分析対象の文章:
Amazon Elastic Compute Cloud (Amazon EC2) Linux インスタンスでホストされているデータベースまたはアプリケーションのパフォーマンスを改善したいと考えています。パフォーマンスを向上させるために、インスタンスで HugePages を設定する方法を教えてください。
簡単な説明
HugePages は、デフォルトの 4 KB ページサイズよりもサイズが大きいメモリページです。大規模なアプリケーションまたはデータベース環境から Linux インスタンスのカーネルで HugePages を有効にすると、TLB への負荷を軽減できます。TLB の負荷が軽減されると、サーバーとアプリケーション、またはデータベースのパフォーマンスが向上します。これは、TLB が保存するページ数が少なくなるのが原因です。
たとえば、インスタンスで HugePages が設定されていない TLB エントリが 512 の場合、メモリサイズは次のようにほぼ等しくなります。
4096 B * 512 = 2 MB メモリサイズ
TLB エントリが 512 で、インスタンスで HugePages が設定されている場合、メモリサイズは次のようにほぼ等しくなります。
2 MB * 512 = 1 GB メモリサイズ
注意: Linux システムでの HugePages の有効な値は 2 MB と 1 GB です。デフォルト値は 2 MB です。
HugePages の詳細については、Oracle ヘルプセンターの HugePages を参照してください。
HugePages を有効にする前に、次の点に注意してください。
- デフォルトでは、システムを起動しても HugePages はリリースされません。システムの起動後にリリースを有効にするには、使用可能なページ数を変更するか、HugePages プールサイズを変更します。
- システムの起動時に、割り当てに適切なスペースがメモリに存在しない場合、HugePages の割り当ては失敗します。hugepagesize * HugePages の数の値は、常にインスタンスの合計メモリより小さくする必要があります。使用可能でなければならないメモリ量を決めるには、free -m コマンドを実行して、インスタンスの合計メモリを確認します。
注意: hugepagesizeの値は、アプリケーションまたはデータベースベンダー、またはシステム管理者から取得します。たとえば、Oracle データベースの HugePages を有効にするには、Oracle から SGA を取得できます。詳細については、データベースパフォーマンスチューニングガイドの SGA メモリ割り当ての表示を参照してください。

分析用データ:
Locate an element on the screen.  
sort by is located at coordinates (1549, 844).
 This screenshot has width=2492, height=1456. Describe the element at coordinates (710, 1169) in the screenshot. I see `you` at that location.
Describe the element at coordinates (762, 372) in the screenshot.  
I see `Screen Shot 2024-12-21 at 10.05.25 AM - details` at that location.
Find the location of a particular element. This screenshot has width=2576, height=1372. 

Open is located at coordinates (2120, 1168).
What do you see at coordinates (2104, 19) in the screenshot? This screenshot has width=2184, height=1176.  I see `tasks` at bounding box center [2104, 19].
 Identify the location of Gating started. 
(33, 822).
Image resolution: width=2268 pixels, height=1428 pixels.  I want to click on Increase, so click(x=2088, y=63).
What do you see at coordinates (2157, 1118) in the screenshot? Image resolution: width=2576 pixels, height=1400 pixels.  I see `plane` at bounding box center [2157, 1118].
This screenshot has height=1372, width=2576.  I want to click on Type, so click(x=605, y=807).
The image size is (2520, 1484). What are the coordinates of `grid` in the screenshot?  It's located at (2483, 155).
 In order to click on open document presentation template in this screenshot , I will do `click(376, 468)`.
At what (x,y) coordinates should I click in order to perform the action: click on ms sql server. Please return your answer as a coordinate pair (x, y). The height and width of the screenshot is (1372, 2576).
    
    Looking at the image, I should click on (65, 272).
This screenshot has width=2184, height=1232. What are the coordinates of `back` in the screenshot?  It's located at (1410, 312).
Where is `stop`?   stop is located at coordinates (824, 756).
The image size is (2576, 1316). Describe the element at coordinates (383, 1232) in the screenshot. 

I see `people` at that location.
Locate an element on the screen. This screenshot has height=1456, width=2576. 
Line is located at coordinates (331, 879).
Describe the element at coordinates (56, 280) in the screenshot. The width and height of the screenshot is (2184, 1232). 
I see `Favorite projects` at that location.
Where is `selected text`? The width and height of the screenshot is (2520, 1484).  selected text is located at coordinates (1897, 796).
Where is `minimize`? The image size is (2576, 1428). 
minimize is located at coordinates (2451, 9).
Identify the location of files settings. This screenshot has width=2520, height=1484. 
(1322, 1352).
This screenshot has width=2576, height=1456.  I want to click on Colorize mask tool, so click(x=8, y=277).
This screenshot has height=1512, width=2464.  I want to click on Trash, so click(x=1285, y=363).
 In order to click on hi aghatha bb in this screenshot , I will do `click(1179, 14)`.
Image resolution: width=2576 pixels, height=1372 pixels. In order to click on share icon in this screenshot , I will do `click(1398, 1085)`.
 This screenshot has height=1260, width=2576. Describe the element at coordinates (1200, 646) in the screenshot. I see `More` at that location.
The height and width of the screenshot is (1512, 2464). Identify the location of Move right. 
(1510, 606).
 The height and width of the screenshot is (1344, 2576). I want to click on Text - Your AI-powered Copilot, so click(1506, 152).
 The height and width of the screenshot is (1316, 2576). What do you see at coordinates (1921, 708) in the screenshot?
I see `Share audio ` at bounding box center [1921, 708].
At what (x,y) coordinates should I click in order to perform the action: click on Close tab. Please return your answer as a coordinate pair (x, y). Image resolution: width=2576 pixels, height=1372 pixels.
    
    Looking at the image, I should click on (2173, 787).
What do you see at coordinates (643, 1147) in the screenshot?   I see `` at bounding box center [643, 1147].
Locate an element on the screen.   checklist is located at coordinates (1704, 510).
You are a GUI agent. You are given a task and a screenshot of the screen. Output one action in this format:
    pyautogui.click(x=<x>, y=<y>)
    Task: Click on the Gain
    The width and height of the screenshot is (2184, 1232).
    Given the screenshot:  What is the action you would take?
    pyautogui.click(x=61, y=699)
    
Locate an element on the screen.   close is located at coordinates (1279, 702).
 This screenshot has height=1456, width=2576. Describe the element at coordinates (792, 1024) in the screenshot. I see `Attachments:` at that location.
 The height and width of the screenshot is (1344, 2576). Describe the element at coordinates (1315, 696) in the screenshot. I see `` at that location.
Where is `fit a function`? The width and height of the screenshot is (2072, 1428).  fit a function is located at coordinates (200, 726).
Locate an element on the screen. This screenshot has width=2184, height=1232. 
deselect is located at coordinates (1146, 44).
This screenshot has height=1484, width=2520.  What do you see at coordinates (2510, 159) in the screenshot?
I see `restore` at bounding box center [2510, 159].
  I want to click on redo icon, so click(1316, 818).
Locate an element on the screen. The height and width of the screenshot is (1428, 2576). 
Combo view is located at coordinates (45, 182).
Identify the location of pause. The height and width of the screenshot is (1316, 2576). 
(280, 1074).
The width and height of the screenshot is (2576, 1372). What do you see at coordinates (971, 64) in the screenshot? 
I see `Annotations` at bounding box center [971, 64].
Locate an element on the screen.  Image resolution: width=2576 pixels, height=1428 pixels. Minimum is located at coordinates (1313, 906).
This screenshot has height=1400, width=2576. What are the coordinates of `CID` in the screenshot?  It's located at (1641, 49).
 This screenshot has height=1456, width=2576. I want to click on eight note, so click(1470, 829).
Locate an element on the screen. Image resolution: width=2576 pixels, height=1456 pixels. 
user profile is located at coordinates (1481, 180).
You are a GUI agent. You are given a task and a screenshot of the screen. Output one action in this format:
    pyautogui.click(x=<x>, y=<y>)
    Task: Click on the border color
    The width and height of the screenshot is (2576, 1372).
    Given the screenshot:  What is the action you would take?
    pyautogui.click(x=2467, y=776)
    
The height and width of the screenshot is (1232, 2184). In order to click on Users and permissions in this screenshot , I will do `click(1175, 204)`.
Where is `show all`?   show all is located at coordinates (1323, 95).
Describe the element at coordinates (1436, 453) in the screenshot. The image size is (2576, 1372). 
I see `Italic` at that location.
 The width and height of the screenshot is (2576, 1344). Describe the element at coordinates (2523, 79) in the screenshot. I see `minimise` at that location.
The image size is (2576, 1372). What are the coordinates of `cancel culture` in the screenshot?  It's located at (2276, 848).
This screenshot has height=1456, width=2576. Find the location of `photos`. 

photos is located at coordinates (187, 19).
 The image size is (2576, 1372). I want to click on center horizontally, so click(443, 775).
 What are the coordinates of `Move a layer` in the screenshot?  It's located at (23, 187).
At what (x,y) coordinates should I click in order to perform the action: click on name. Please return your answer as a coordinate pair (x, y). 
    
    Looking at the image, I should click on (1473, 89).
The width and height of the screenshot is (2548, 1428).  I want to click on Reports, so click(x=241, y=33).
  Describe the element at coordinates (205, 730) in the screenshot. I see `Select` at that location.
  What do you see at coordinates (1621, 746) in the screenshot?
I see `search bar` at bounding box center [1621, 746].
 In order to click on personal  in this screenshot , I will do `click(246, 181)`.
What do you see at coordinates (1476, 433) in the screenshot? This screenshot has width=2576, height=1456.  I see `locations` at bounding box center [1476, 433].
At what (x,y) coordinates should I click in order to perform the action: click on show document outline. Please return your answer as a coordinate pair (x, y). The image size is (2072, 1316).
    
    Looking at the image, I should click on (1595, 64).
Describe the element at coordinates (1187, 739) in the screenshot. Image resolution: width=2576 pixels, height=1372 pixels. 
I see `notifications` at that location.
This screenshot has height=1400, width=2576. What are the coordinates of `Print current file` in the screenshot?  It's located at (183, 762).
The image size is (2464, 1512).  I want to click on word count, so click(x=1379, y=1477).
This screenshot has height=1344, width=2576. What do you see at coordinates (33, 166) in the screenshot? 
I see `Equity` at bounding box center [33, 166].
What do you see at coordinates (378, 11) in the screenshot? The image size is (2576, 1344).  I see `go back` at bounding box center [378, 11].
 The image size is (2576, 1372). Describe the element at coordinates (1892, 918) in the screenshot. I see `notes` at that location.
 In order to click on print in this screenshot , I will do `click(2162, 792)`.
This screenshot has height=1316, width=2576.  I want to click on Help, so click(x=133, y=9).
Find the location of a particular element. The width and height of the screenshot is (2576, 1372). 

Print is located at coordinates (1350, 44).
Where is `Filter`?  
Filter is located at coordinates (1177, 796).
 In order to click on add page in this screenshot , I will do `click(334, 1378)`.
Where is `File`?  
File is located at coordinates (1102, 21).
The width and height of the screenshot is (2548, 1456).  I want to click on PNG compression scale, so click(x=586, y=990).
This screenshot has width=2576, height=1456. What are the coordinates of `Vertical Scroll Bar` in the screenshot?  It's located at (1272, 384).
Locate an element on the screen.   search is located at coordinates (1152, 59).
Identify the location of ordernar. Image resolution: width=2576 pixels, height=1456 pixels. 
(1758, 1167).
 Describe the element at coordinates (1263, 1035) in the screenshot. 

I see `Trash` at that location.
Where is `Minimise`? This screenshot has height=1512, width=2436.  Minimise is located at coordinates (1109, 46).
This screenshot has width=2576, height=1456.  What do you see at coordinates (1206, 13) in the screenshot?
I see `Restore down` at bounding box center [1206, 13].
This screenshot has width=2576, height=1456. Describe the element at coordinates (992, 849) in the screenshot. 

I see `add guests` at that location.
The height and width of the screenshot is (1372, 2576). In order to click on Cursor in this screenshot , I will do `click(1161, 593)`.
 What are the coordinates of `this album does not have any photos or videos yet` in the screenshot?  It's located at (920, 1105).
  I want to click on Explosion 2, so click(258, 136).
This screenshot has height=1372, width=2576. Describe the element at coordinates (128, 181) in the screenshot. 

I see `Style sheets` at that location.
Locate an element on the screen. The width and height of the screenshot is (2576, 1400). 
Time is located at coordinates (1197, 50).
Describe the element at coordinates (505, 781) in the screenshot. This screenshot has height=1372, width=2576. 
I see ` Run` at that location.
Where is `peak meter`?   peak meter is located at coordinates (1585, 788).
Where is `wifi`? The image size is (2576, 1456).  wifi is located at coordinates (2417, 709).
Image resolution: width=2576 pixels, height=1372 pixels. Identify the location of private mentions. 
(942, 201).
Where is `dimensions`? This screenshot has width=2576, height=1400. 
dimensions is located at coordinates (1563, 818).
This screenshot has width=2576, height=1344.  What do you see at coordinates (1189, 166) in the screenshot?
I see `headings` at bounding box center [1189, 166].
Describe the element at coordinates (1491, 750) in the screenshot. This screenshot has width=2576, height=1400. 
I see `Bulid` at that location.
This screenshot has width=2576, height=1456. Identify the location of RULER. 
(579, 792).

設問:
(a) HugePages の設定に関する文章について、次の問いに答えてください。
(i) Linux システムでの HugePages の有効な値として挙げられているのは何ですか？
(ii) インスタンスの合計メモリを確認するために実行するコマンドは何ですか？
(iii) TLB エントリが 512 で HugePages が設定されている場合、メモリサイズはほぼいくつになりますか？
(b) HugePages の設定に関する文章を、最後の文の後から書き継いでください。
これらの記録は、別の出典から取られたものです。

各設問の解答:
(a)
(i) 2 MB と 1 GB
(ii) free -m
(iii) 1 GB

(b)
- インスタンスのカーネルで Hugepages を有効にするには、インスタンスのアプリケーションまたはデータベースが HugePages をサポートしている必要があります。アプリケーションまたはデータベースが HugePages をサポートしていることをベンダーまたはシステム管理者に確認します。
解決方法
注意: テスト環境で HugePages を設定し、本番環境にデプロイする前にパフォーマンスをベンチマークすることをお勧めします。
1. カーネルで現在 HugePages が有効になっていないことを確認するには、cat コマンドを実行します。
# sudo cat /proc/sys/vm/nr_hugepages
0
前の例では、nr_hugepages パラメータ値は 0 で、HugePages が有効になっていないことを示します。
2. HugePages を有効にするには、次のコマンドを実行してカーネルパラメータ値を 2048 に設定します。
# sudo sysctl -w vm.nr_hugepages=2048
vm.nr_hugepages = 2048
3. 再起動後に HugePages が割り当てられることを確認するには、/etc/sysctl.conf に次のエントリを追加します。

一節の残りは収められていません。